Generating wordclouds from massive PDF libraries

Generating wordclouds from massive PDF libraries

My friend Dani posed an interesting question on Twitter yesterday:

Research pals, esp. those that use #zotero - do you know if there is a way I can visualise data from my library, e.g. word clouds? Paperplanes plugin no longer exists :( what I'd really like to do is see what words are coming up after a particular word is featured in the papers.

Daniella Trimboli on Twitter

I used Zotero to manage my bibliography during and after my PhD, and like any recovering academic, I have a giant folder full of PDFs that I am weirdly attached to and can't bring myself to delete.

So I thought to myself: This must be possible, and I certainly don't have anything better to do with my time.

We are going to make use of two Python packages: pdftotext and wordcloud. The following was done on a Mac but it should work anywhere Python works.

Note: There's nothing actually Zotero specific here, the following works on any large directory of PDFs

A note on Zotero's Filesystem

Zotero's local database consists of it's SQLite bibliography database, and linked files. Linked files are stored in a tree directory structure, so lots of directories with a few files in each. So we will need to traverse these folders to find all PDFs.

Installing Packages

Assuming you have Python installed, we need to install the command line tools we will use.
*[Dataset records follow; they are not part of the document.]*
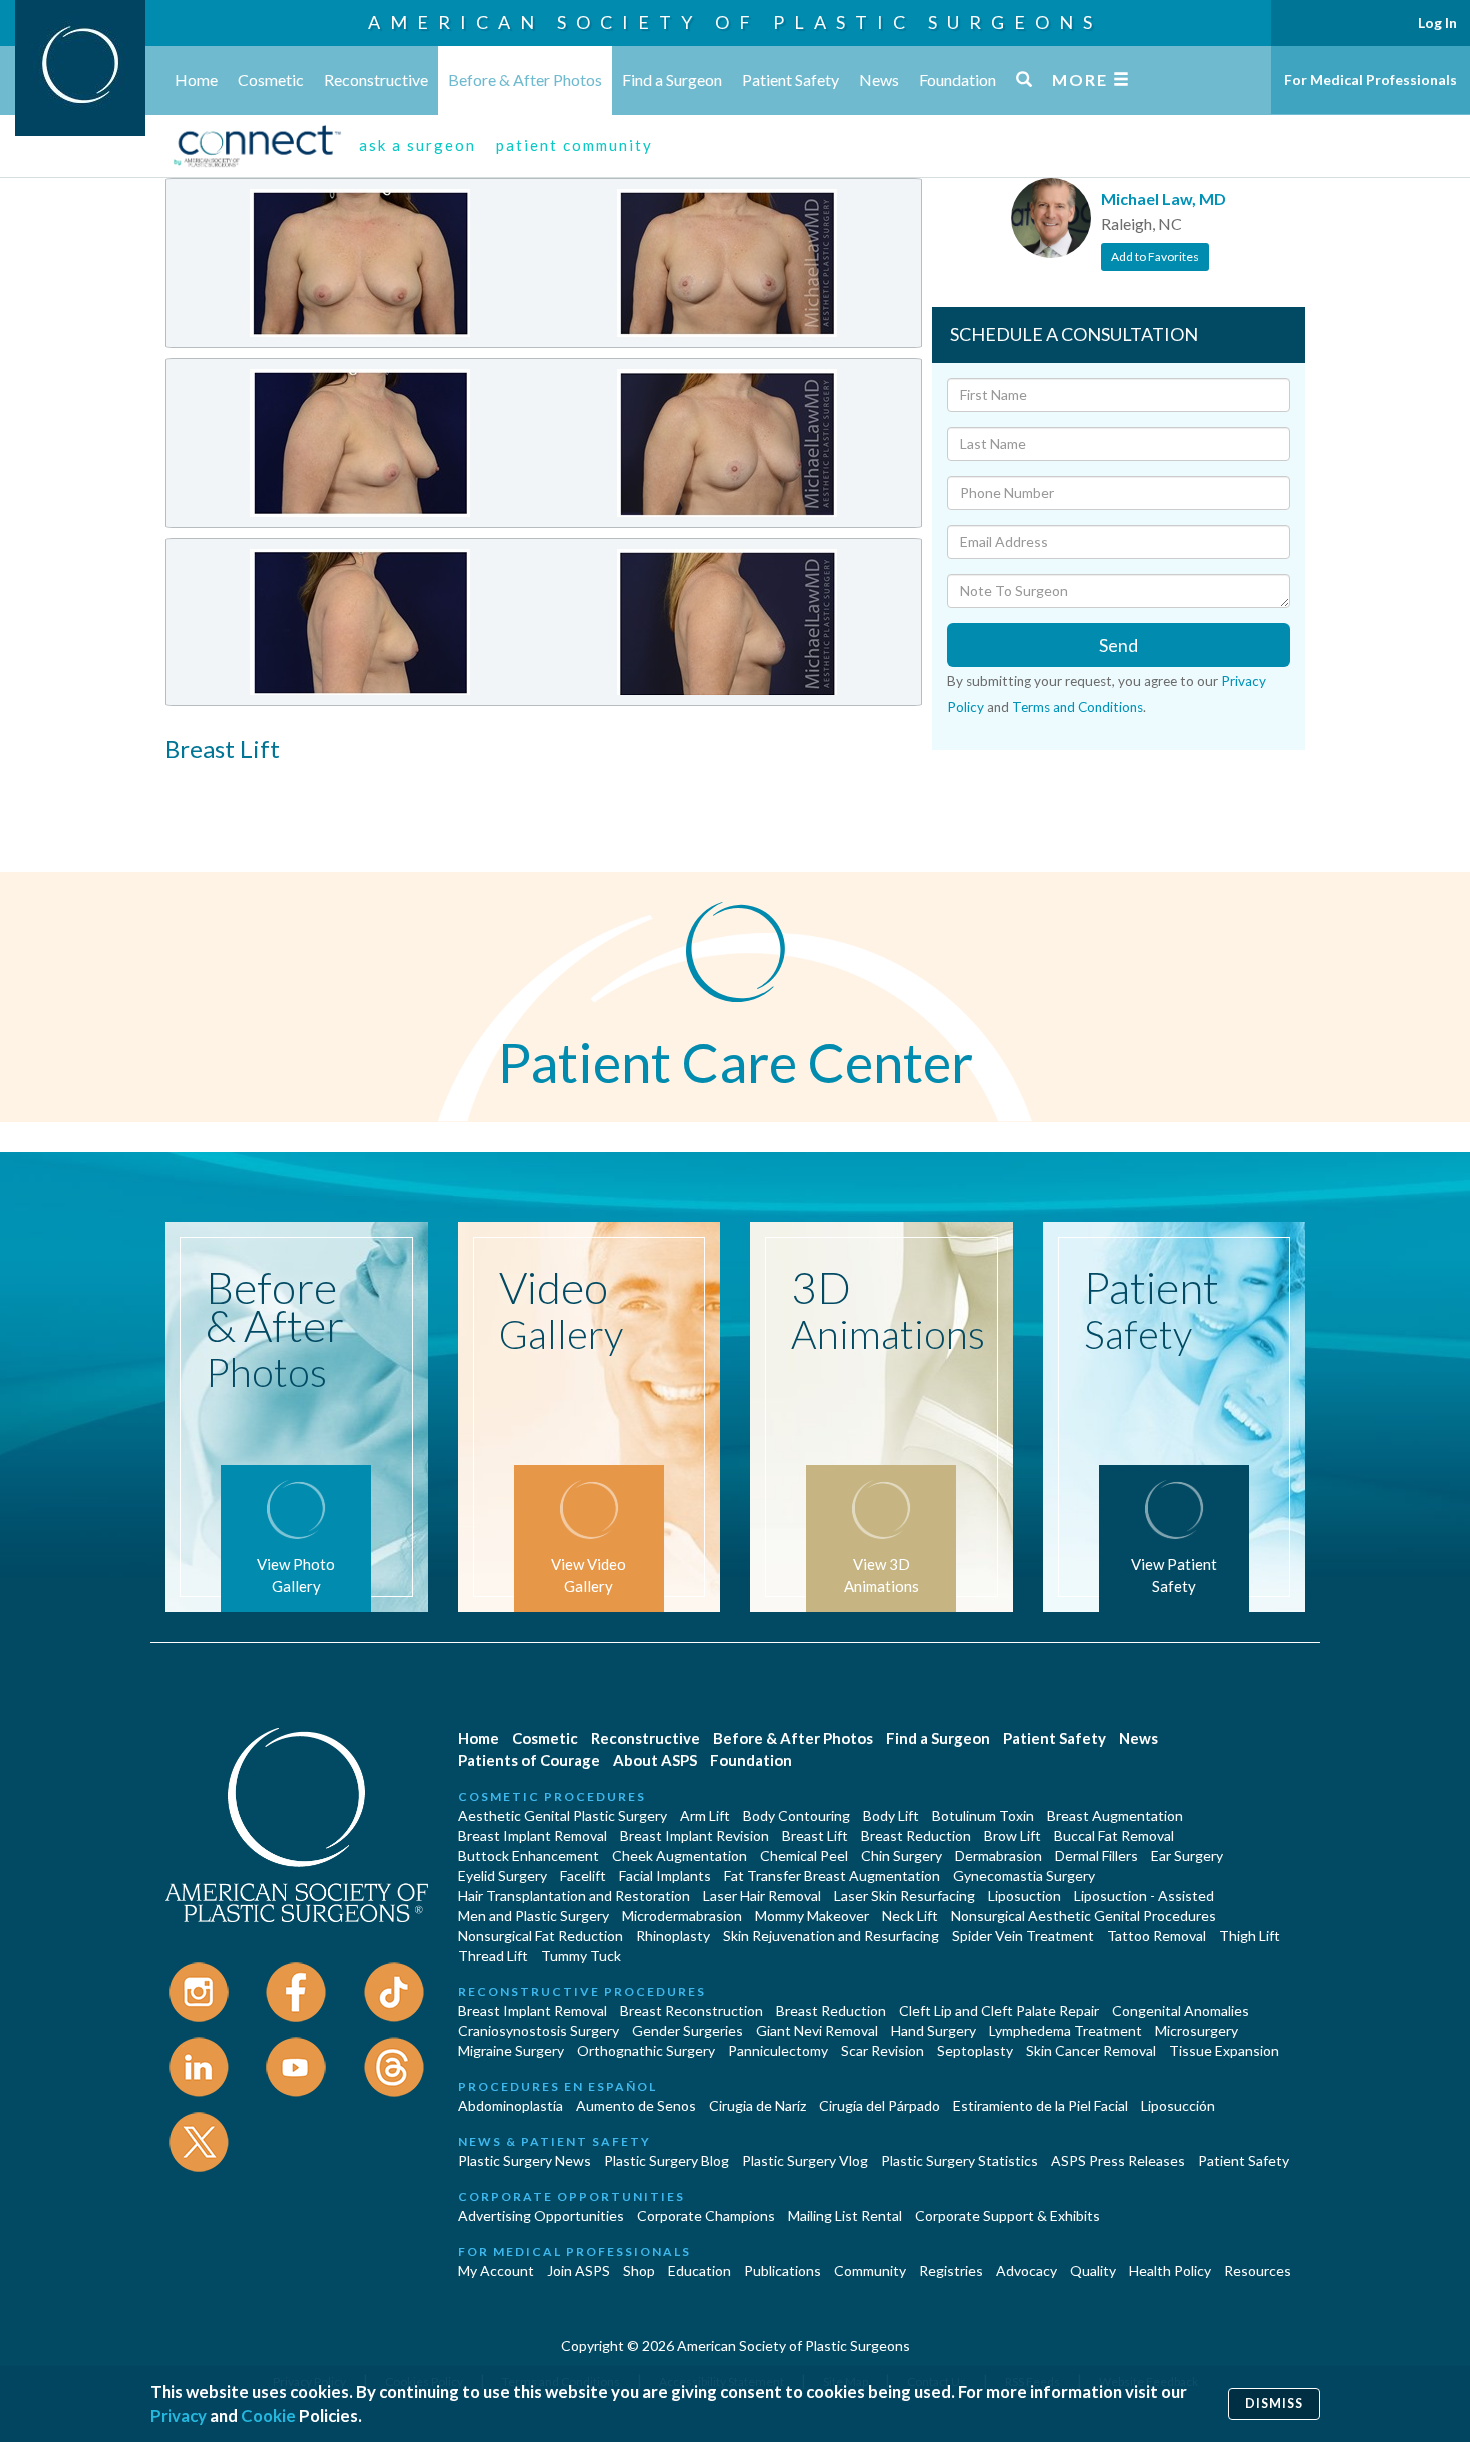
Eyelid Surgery (502, 1875)
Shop (639, 2270)
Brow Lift (1012, 1835)
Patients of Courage (529, 1760)
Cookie (268, 2415)
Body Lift (891, 1815)
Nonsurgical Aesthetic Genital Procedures (1083, 1915)
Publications (782, 2270)
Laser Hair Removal (762, 1895)
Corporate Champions (706, 2215)
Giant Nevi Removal (817, 2030)
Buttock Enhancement (528, 1855)
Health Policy (1170, 2270)
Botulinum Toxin (983, 1815)
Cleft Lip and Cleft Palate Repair (999, 2010)
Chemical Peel (804, 1855)
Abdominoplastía (510, 2105)
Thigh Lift (1249, 1935)
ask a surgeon (417, 145)
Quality (1093, 2270)
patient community (574, 145)
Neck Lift (910, 1915)
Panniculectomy (778, 2050)
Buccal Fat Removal (1114, 1835)
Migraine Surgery (511, 2050)
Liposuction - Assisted (1144, 1895)
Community (870, 2270)
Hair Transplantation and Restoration (574, 1895)
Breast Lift (815, 1835)
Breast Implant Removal (532, 1835)
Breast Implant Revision (694, 1835)
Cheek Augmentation (679, 1855)
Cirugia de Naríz (757, 2105)
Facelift (583, 1875)
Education (699, 2270)
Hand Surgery (933, 2030)
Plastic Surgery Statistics (959, 2160)
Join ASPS (578, 2270)
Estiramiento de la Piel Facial (1040, 2105)
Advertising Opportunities (541, 2215)
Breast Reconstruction (691, 2010)
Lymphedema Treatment (1065, 2030)
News (879, 79)
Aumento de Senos (636, 2105)
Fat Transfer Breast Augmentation (832, 1875)
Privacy (178, 2415)
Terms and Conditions (1077, 707)
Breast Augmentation (1115, 1815)
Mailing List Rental (845, 2215)
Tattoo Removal (1156, 1935)
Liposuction (1024, 1895)
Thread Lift (493, 1955)
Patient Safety (790, 79)
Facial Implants (665, 1875)
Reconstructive (376, 79)
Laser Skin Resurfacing (904, 1895)
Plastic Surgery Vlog (805, 2160)
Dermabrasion (998, 1855)
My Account (496, 2270)
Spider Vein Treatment (1023, 1935)
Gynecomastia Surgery (1024, 1875)
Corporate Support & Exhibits (1007, 2215)
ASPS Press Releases (1118, 2160)
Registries (951, 2270)
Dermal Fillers (1096, 1855)
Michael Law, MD (1163, 198)
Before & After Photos (525, 79)
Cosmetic (271, 79)
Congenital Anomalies (1180, 2010)
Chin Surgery (901, 1855)
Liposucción (1178, 2105)
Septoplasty (975, 2050)
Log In (1437, 22)
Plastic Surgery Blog (666, 2160)
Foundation (957, 79)
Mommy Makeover (812, 1915)
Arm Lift (705, 1815)
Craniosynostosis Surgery (538, 2030)
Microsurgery (1196, 2030)
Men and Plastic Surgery (533, 1915)
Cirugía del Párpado (879, 2105)
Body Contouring (796, 1815)
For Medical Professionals (1370, 79)
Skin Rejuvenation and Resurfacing (831, 1935)
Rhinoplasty (673, 1935)
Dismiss (1274, 2403)
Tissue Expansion (1224, 2050)
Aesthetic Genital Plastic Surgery (562, 1815)
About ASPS (655, 1760)
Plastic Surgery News (524, 2160)
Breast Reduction (916, 1835)
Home (196, 79)
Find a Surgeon (672, 79)
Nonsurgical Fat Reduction (540, 1935)
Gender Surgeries (687, 2030)
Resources (1257, 2270)
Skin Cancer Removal (1091, 2050)
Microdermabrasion (682, 1915)
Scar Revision (882, 2050)
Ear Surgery (1187, 1855)
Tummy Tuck (581, 1955)
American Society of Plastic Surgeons (735, 22)
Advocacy (1026, 2270)
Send (1118, 645)
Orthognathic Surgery (646, 2050)
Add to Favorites (1155, 256)
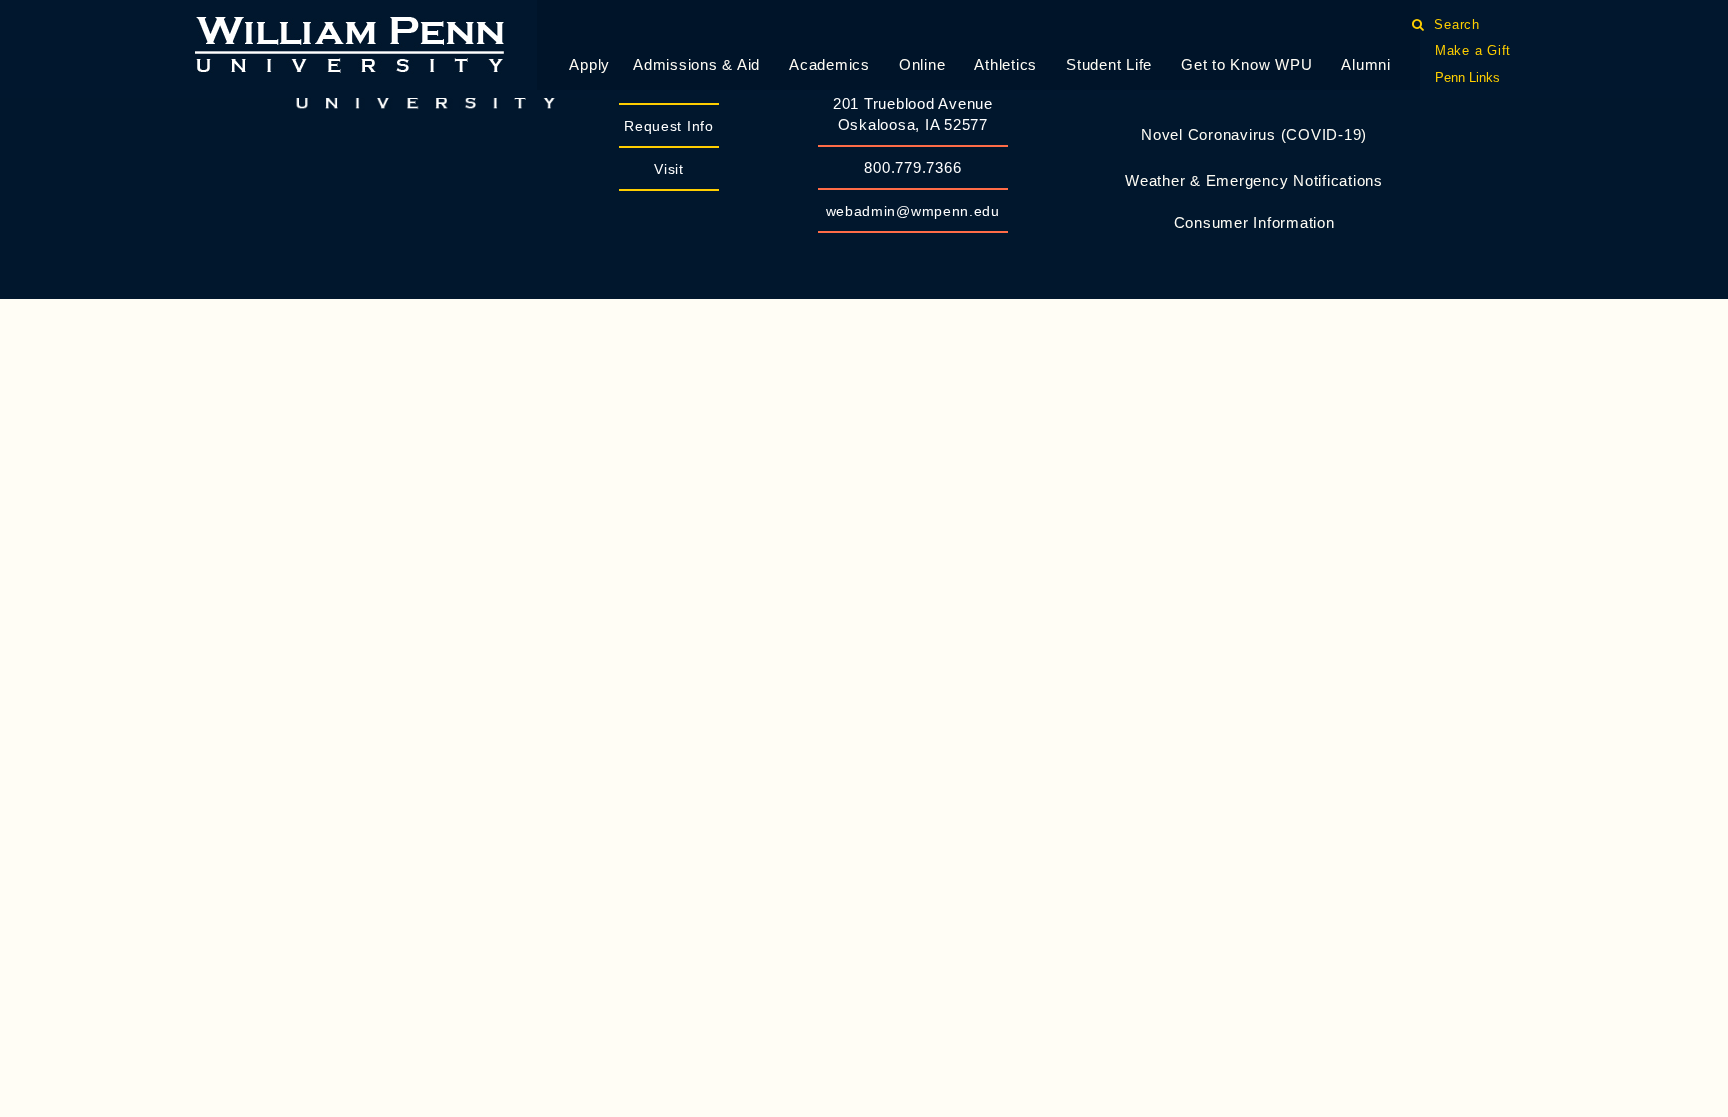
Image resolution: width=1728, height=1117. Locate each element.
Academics (829, 64)
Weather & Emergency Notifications (1254, 180)
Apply (589, 64)
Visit (669, 169)
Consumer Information (1254, 222)
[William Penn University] (349, 42)
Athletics (1005, 64)
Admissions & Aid (696, 64)
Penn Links (1467, 77)
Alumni (1366, 64)
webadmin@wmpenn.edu (913, 211)
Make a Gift (1473, 50)
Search (1457, 24)
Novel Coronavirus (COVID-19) (1254, 134)
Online (922, 64)
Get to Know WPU (1246, 64)
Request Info (668, 126)
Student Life (1109, 64)
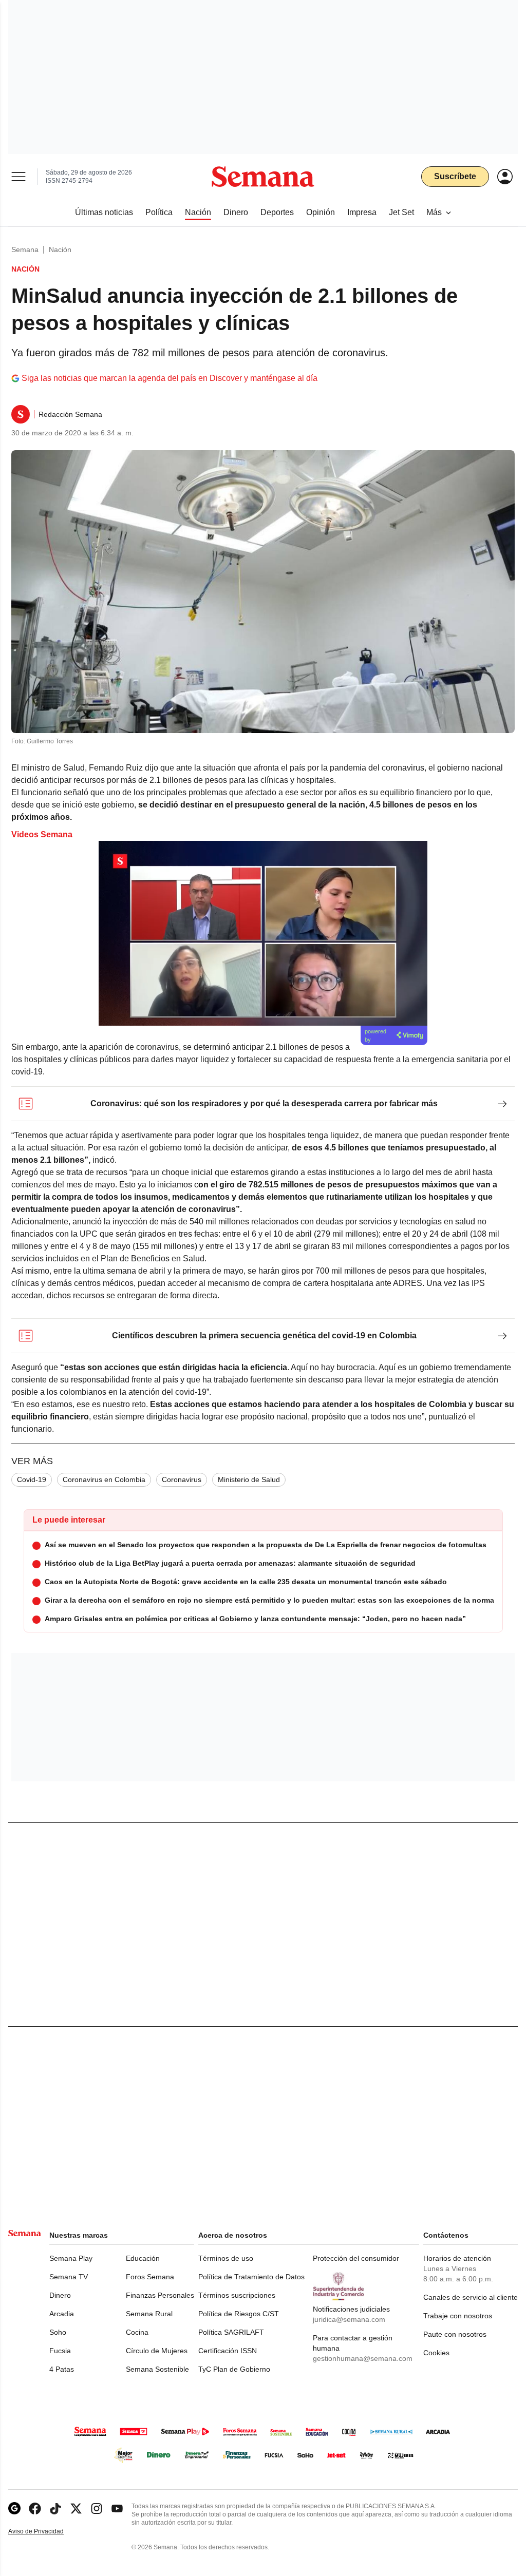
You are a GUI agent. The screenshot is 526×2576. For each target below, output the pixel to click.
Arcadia (61, 2314)
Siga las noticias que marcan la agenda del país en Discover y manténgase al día (169, 378)
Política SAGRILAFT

Instructions for Mac.

brew install pkg-config poppler python
pip install wordcloud pdftotext

Hopefully that all goes smoothly. I can't help you install Python, sorry.

Converting a library of PDFs to a giant text file

The Wordcloud tool builds wordcloud images from a text file. We have a bit set of PDFs. So the first step is to merge the content of the PDFs into one giant text file.

    -name '*.pdf' \
    -exec pdftotext "{}" - >> combined_text.txt \;

We now have a single text file containing all of the text content of all the PDFs in it. Note: This won't work for scanned PDFs.

Converting the text to a wordcloud

Now that we have a single text file containing all our text, we can feed that into wordcloud.

wordcloud_cli --text combined_text.txt --imagefile wordcloud.png

Depending on how big your library is, this could take a little while. But you should end up with a nice Wordcloud:

Guess my research topic...

The Wordcloud package has lots of options for customising the output.

Excluding Words

You can provide a list of words you want excluded. In the example above, 'use', 'using', and 'used' aren't particularly useful. To exclude words, create a new text file with each excluded word on its own line, and provide it to wordcloud. This is great for excluding common words that are not particularly interesting for your topic.

Wordcloud has a built in list of stop words, and providing your own overrides its built in ones. You can start with the default list, which you can find here, and add your own words to it.

wordcloud_cli \
  --text combined_text.txt \
  --imagefile wordcloud.png \
  --stopwords excluded.txt

And we end up with this:

Exclude a few words

Excluding Short Words

In addition to the stopwords list, you can also tell Wordcloud to just not include words shorter than a specific length:

wordcloud_cli \
  --text combined_text.txt \
  --imagefile wordcloud.png \
  --stopwords excluded.txt \
  --min_word_length 8

Things start to get a bit more interesting:

Only the big words

Customising the output

There are many ways to customise the resulting image, just run wordcloud --help for a list of all options. For example:

wordcloud_cli --text combined_text.txt \
              --imagefile wordcloud.png \
              --background white \
              --color purple \
              --min_word_length 8 \
              --width 1280 \
              --height 720 \
              --fontfile intro.otf

Which gives you this:


Bonus: Work on a subset of a Zotero Library

If you have a big giant sprawling Zotero library, or different libraries for different projects, you might want to generate wordclouds from just some of your documents. You can export files from Zotero to accomplish this.

  1. Select the publications you want to use
  2. Right click and select Export Items
  3. On the export options, make sure Export Files is checked
  4. Choose where to save the export

You'll end up with a new folder containing just the PDFs you selected.

Going Further

The wordcloud_cli is just a frontend to the wordcloud Python package. If the command line options don't give you the customisation you are looking for then you can write code to accomplish what you want.